Le Dialogue interreligieux
Entre Dialogue et Violence
Actes du colloque organisé par la Fédération protestante de France
le dimanche 14 septembre 2003
I - Le dialogue interreligieux vu par l'islam, le judaïsme et le bouddhisme
Violence et religion
Ove Ullestad : Nous allons poursuivre notre programme ; le thème change par rapport à ce matin : nous abordons « violence et religion ». Puisque la personne qui devait faire la synthèse, M. Doudou DIENE, n’est pas là, nous nous sommes mis d’accord sur un changement de programme. C’est à dire que nous allons commencer en donnant la parole au pasteur Jacky Argaud pour qu’il nous transmette quelques-unes des vues, des pensées et des réflexions de M. Diene. Ensuite, nous reprendrons le fil.
J. Argaud : M. D. Diene avait accepté d’être là, mais en fait il a dû partir hier pour le Canada et sera donc absent de Paris pour plusieurs semaines. Il a transmis un texte de 12 pages qui a sa cohérence et sa grande richesse et je sais qu’ensuite nous l’aurons à disposition (mis en annexe). Je ne voudrais garder de ce texte, au fond, qu’une seule idée que j’illustrerai par une anecdote que je vais prendre dans son texte, je garderai aussi sa conclusion. C’est lui que j’essaie de faire parler.
Il commence par dire que la question de la religion a longtemps été circonscrite à la sphère de la pratique personnelle surtout par l’idéologie matérialiste et qu’aujourd’hui, nous sommes devant une compréhension des grandes questions internationales qui doivent passer par une reprise du religieux à côté du culturel, et je rappelle que M. Diene a aujourd’hui comme travail de repérer les manquements aux droits de l’homme, c’est ce qu’il fait actuellement, puisqu’il est retraité de l’Unesco. Et pour lui, cette référence explicite au facteur religieux est évidente dans tous les grands conflits actuels.
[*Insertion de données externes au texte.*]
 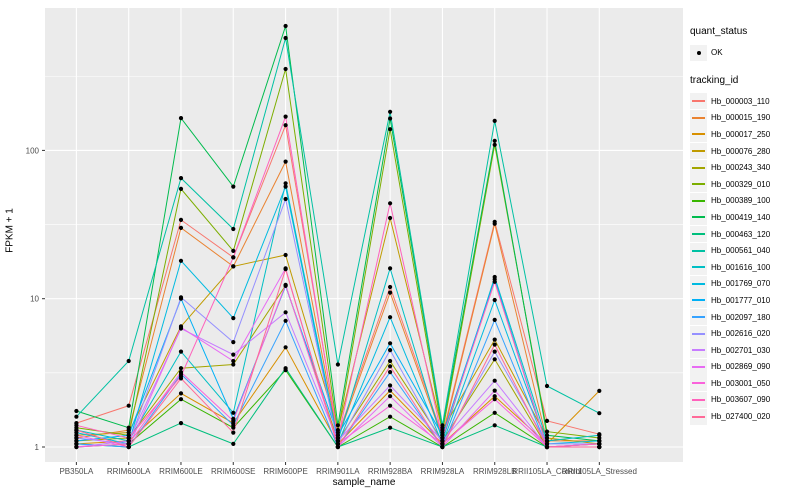 What do you see at coordinates (741, 350) in the screenshot?
I see `legend-item-label: Hb_002701_030` at bounding box center [741, 350].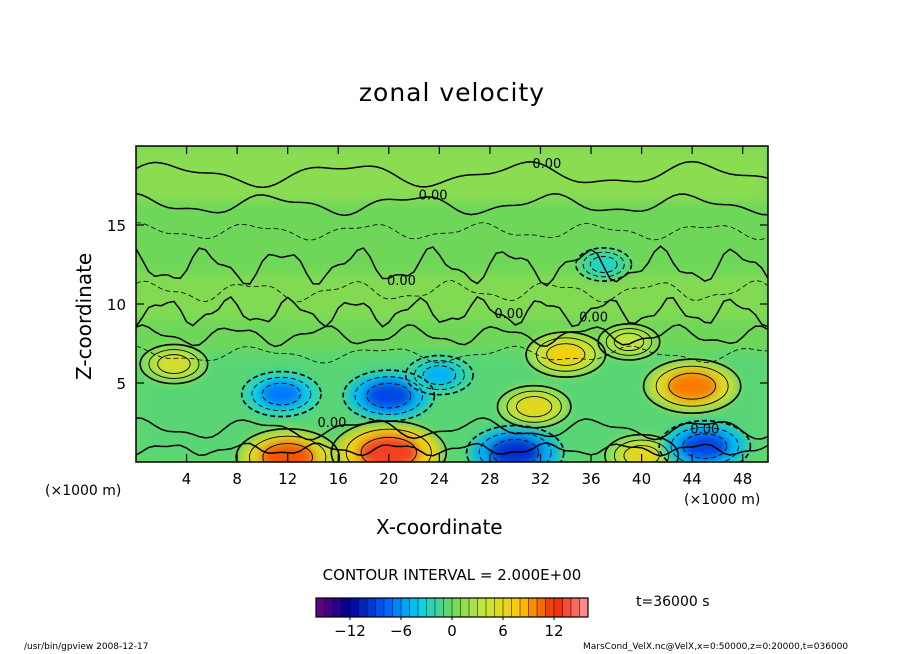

Je vais prendre une anecdote et formuler quelques observations qui serviront peut-être d’abord et avant tout à dire ce que nous attendons de la table ronde de cet après-midi. Les deux premières observations sont plutôt sujettes à difficultés. D’abord, une difficulté terminologique, l’imprécision du concept de la violence ; nous en étions conscients en préparant ce colloque et nous nous sommes demandé s’il était bon de garder ce mot dans son intitulé. Nous l’avons gardé malgré le fait que le mot reste très chargé passionnellement. C’est à vous maintenant de nous aider à progresser, à comprendre et à réfléchir. A cette imprécision terminologique s’ajoute une seconde difficulté qui tient à la diversité de phénomènes s’inscrivant sous le mot violence. Violence religieuse, violence politique, sociale, familiale, psychologique, économique et j’en passe. Ce n’est pas par naïveté que nous avons mis le mot « violence » avec « religion ». Non, c’est tout simplement parce que nous avons voulu cadrer notre débat de cet après-midi. Mais est-il possible d’aborder ce thème uniquement à partir du champ religieux ? En invitant un juif, un musulman, un bouddhiste à plancher sur cette question de la violence, nous avons souhaité que chacun de vous parle à partir de sa propre tradition en adoptant cette approche qui consiste à faire justement ce retour sur soi-même car, osons l’affirmer, il y a une proximité paradoxale entre la démarche religieuse, fût-elle la plus authentique, et la violence. La violence n’est pas seulement une pathologie exceptionnelle ou accidentelle, elle vient se loger au cœur même de la démarche religieuse. Pourquoi ? Peut-être parce que le rapport à l’absolu, à l’ultime, comporte toujours le péril d’absolutiser notre vision partielle et limitée. C’est au sein des convictions les plus fortes, disait Paul Ricoeur, que se glisse la violence la plus sournoise. Deux demandes avant de vous donner la parole. Aidez-nous à objectiver le phénomène, à le construire comme objet afin de l’analyser, de le comprendre, de l’interpréter ; aidez-nous ensuite aussi à faire ce nécessaire retour sur notre propre tradition religieuse, sur nous-mêmes.